At least 15 people, including a child, were killed in a wave of overnight Russian airstrikes on Kyiv, Ukraine said Thursday. The country’s State Emergency Service reported that 145 people were injured, including 14 children, as rescue workers combed through rubble in search of survivors.
Kyiv City Military Administration chief Tymur Tkachenko said the attack damaged over 100 infrastructure sites—homes, schools, kindergartens, medical centres and a university. More than 300 personnel were deployed in response, with Interior Minister Ihor Klymenko and emergency services chief Andriy Danyk coordinating rescue efforts on the ground.
The Islamic Cultural Centre in Kyiv was among the damaged buildings, according to Deputy Foreign Minister Andrii Sybiha. President Volodymyr Zelenskyy condemned the strikes, saying that “peace without strength is impossible,” and urged Western allies to act decisively.
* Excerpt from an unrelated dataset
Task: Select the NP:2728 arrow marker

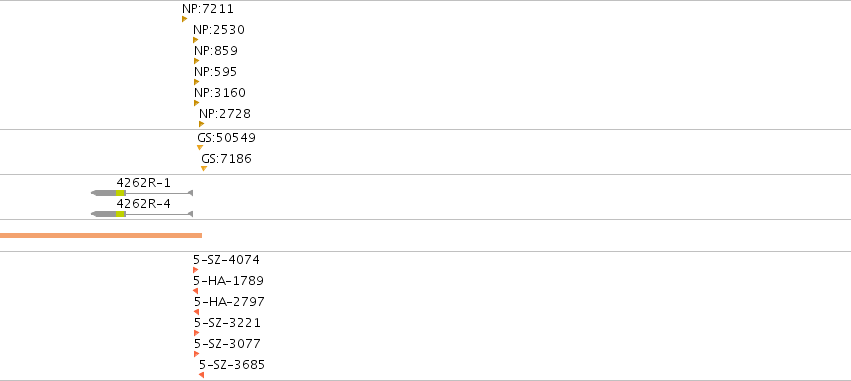Action: 201,124
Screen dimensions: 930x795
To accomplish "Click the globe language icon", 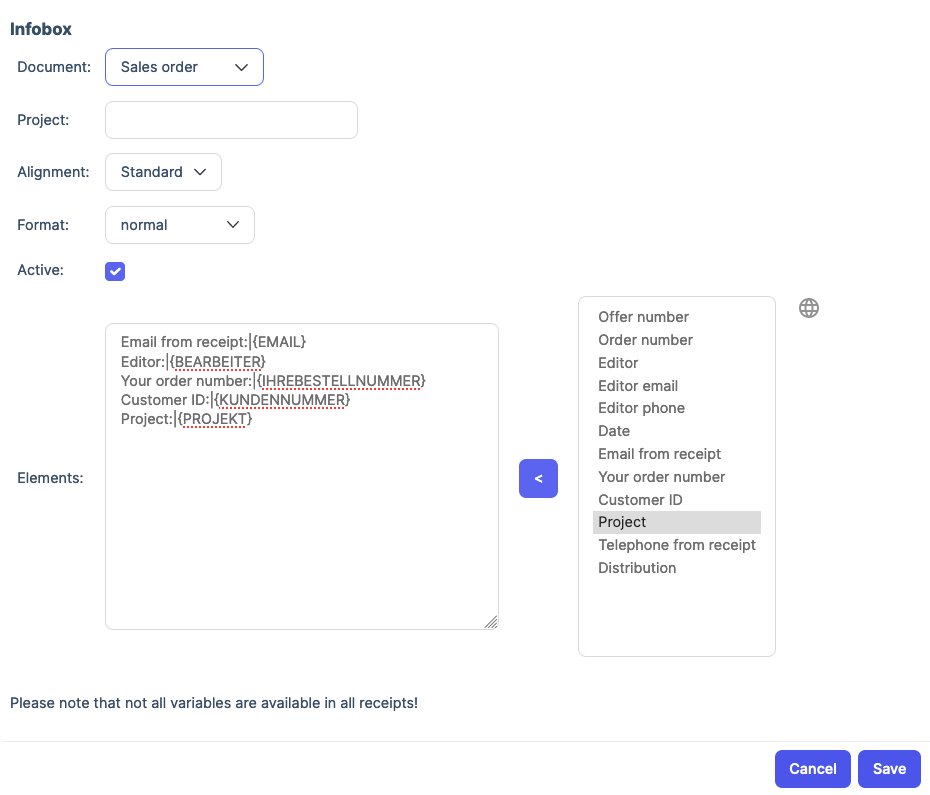I will (x=809, y=308).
He stressed that the bombardment also targeted Dnipropetrovsk, Poltava, Sumy and Mykolaiv regions, underlining the nationwide scale of the assault. Ukraine’s Air Force said it intercepted 288 of 309 drones and three out of eight Iskander-K cruise missiles fired by Russia.
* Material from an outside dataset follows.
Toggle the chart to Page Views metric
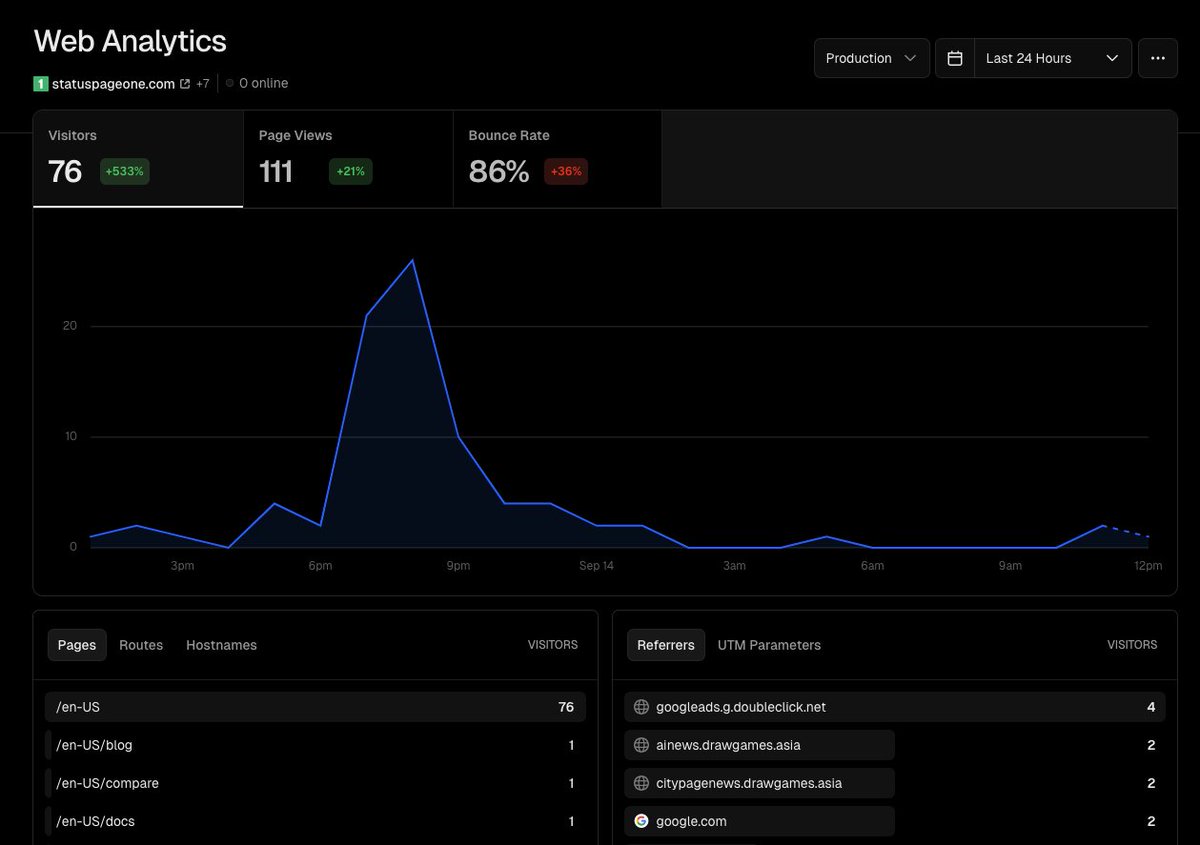 [348, 158]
However, five missiles and 21 drones made direct impact, including one that struck a residential building in Kyiv, leaving families homeless overnight. The Russian Defence Ministry claimed responsibility, calling it a coordinated strike on Ukraine’s military-industrial facilities and drone supply infrastructure.
“All designated objects were hit,” the ministry stated, insisting the operation targeted military assets, not civilians. As air-raid sirens continue to wail across Ukraine, officials warn the humanitarian toll may yet rise, with many still trapped beneath collapsed buildings.